You can set environment variables remotely for debugging purposes.

In [None]:
# Set a custom environment variable on all nodes
print("Setting CUSTOM_DEBUG_VAR on all nodes...")
set_results = await env_actor.set_env.call("CUSTOM_DEBUG_VAR", "debug_enabled")

print(f"\nSet CUSTOM_DEBUG_VAR on {len(set_results)} ranks")

# Verify the variable was set
verify_results = await env_actor.get_env.call("CUSTOM_DEBUG_VAR")
print(f"\nVerification (first 3 ranks):")
for i, result in enumerate(verify_results[:3]):
    if len(result) > 1:
        rank = result[1]['rank']
        value = result[1]['value']
    else:
        rank = result['rank']
        value = result['value']
    print(f"  Rank {rank}: CUSTOM_DEBUG_VAR = {value}")

## List Variables by Prefix

Query all environment variables matching a specific prefix - useful for debugging CUDA, NCCL, or PyTorch settings.

In [None]:
# List all CUDA-related environment variables
list_results = await env_actor.list_env_vars.call("CUDA")

print("\nCUDA-related environment variables (Rank 0):")
print(f"{'-'*70}")

if list_results[0]:
    result = list_results[0][1] if len(list_results[0]) > 1 else list_results[0]
    matching_vars = result.get('matching_vars', {})

    if matching_vars:
        for var_name, var_value in matching_vars.items():
            # Truncate long values
            display_value = var_value if len(var_value) < 60 else var_value[:57] + "..."
            print(f"  {var_name} = {display_value}")
    else:
        print("  No CUDA variables found")

print(f"{'-'*70}")

# Try other prefixes
print("\nTip: Try querying other prefixes like:")
print("  - 'NCCL' - NCCL communication settings")
print("  - 'TORCH' - PyTorch settings")
print("  - 'MONARCH' - Monarch-specific configs")
print("  - 'MASTER' - Distributed training master node info")

---

# Part 2: Interactive Debugging with Breakpoints

Now let's explore Monarch's most powerful debugging feature: **interactive breakpoints** in distributed actors!
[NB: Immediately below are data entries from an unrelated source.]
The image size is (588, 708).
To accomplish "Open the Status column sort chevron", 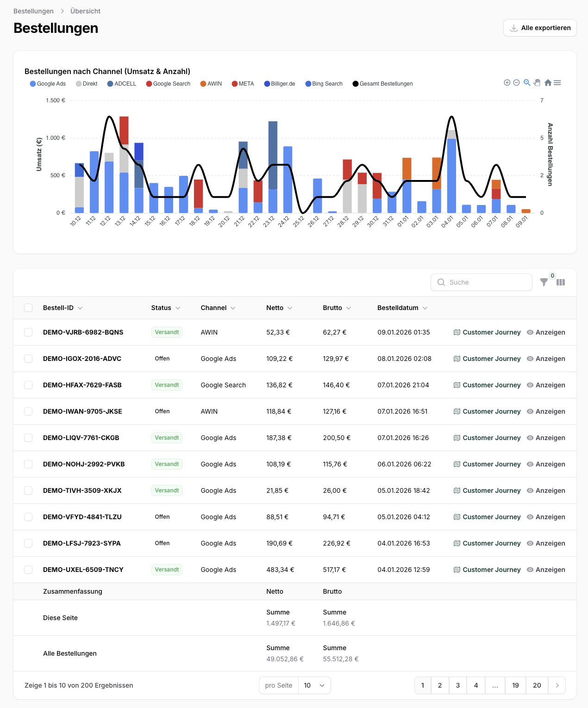I will tap(178, 308).
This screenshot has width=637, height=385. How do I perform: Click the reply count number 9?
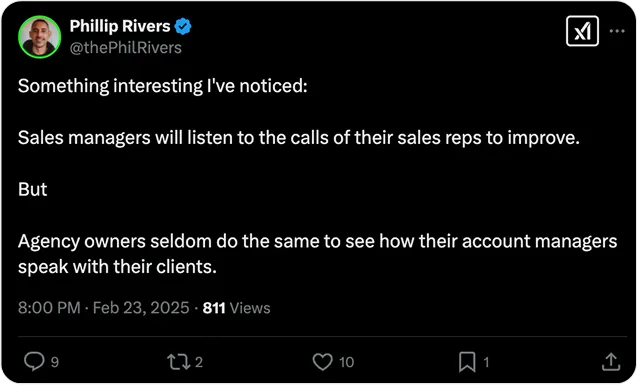click(x=54, y=362)
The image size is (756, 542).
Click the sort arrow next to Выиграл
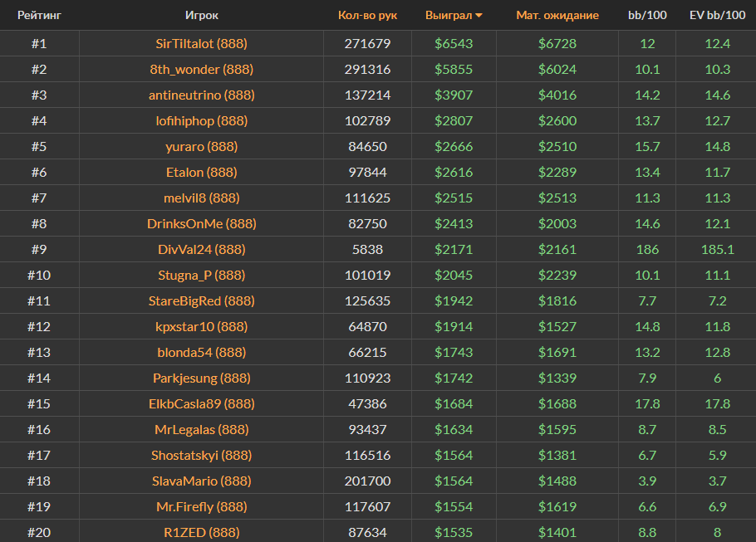tap(479, 16)
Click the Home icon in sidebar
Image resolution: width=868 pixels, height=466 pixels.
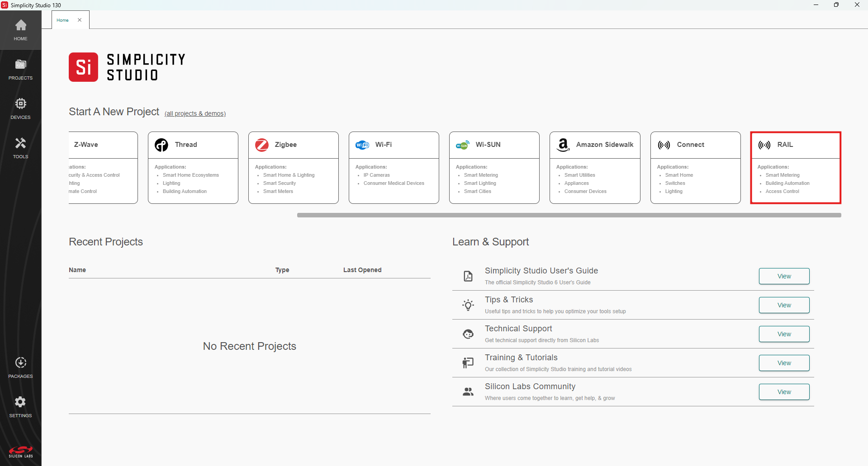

## How Monarch Debugging Works

### The Workflow

1. **Add `breakpoint()`** to your actor methods
2. **Run your code** - execution pauses when breakpoint is hit
3. **Open a terminal** and run `monarch debug`
4. **Use debugger commands**:
   - `list` - Show all active breakpoints
   - `attach <actor> <rank>` - Attach to a specific rank
   - Standard pdb commands: `n`, `s`, `p`, `l`, `c`
   - `cast <actor> ranks(<ranks>) <cmd>` - Send commands to multiple ranks
   - `continue` - Resume all paused processes

### Key Features

- Debug specific ranks (e.g., only rank 0 or only GPU 3)
- Inspect local variables and actor state
- Step through code interactively
- Send commands to multiple ranks simultaneously

## Define Debug Worker Actor

Let's create a simple worker actor with strategic breakpoints. This actor simulates a distributed computation workflow without requiring GPU or TorchTitan.

In [None]:
import math
import random


class DebugWorkerActor(Actor):
    """A simple worker actor with debugging breakpoints for CPU-based debugging demo."""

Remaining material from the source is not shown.